Once seated inside, it's clear that Chrysler's designers have a mind focused broadly on the future of motoring. Sleek, flowing lines are everywhere in the cockpit with a rather refreshing minimalist interior stretching across from doorsill to doorsill. Its rear doors are rear-hinged, and its roof has a second set of gull-wing-like appendages (called a "butterfly-hinged canopy") which opens up to allow for spacious ingress and egress of the vehicle.
Even the brand's Stow 'n Go system, a godsend to parents everywhere that allows for easy seat storage, undergoes a modern redux. The minivan-focused feature is brought to the Halycon to maximize internal usability and will allow the rear seats to retract into the trunk and open space for groceries, pet kennels, or whatever life throws to the owner's way.
The brand also is giving owners a "digital detox" cabin where drivers are freed up a bit from the idea of screens being at every viewing angle. Instead, drivers are presented with a myriad of autonomous and voice-controlled functions that intelligently understand what the drivers need to stay connected with the vehicle and still have a direct connection with the road.
But never fret, there still will be one large 15.6-inch central infotainment screen that can be rotated in either portrait or landscape orientation.
The Chrysler brand has always been about comfort and the ease of driving. As such, it carried over that reputation to the Halcyon. The car will float on four-corner air suspension to enhance both driving comfort and efficiency, which likely means it will utilize the system as part of its active aerodynamics. The car will also make use of a sliding rear diffuser and rear spoiler to ramp up just how sleek (and efficient) it can be while driving to maximize range.
Speaking of easy, Chrysler clearly wants to make it easy for EV owners to just drive. The Halcyon concept is designed to accept wireless charging, so whether it be a public road that supports it or a pad in the garage, owners need not worry about plugging in—an idea that many companies have been working to make a reality in the future.
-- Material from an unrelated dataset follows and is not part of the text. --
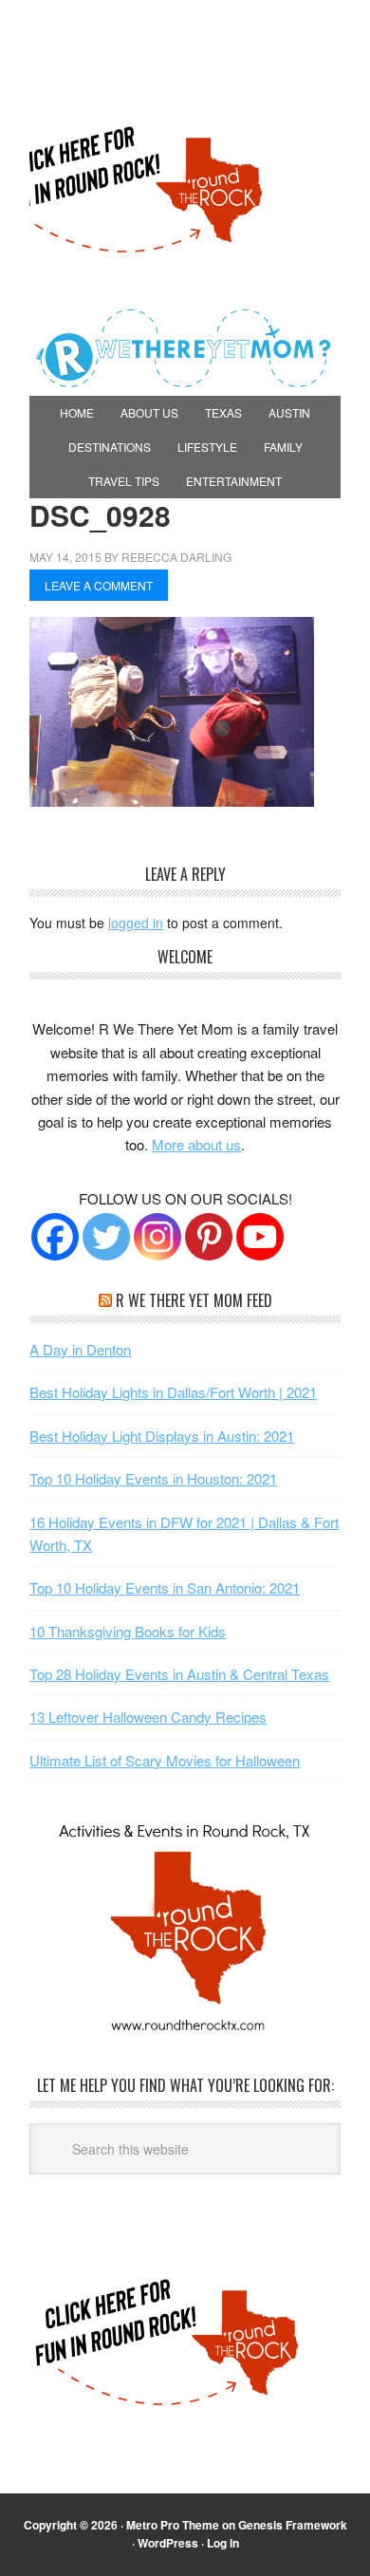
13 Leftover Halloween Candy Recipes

And if the car does have to stop and plug in for DC fast charging, an ultra-fast experience will be the pinnacle of the journey. The brand has designed its powertrain around an 800-volt battery architecture, enabling 200 miles of range to be recharged in as little as five minutes.
Now, all of these ideas sound great on paper. But it doesn't mean that any of the styling or engineering choices will actually make it into a production car. The entire auto industry is notorious for pumping out very cool concepts, but whether or not those come to fruition is a bit dicey. And after all those years of concepts, Chrysler, at some point, has to deliver.
But Chrysler's design team did an impeccable job building something refreshingly new while still sticking to timeless design philosophies. If the Halcyon is a glimpse into what Chrysler's all-electric future can be, that future finally looks bright.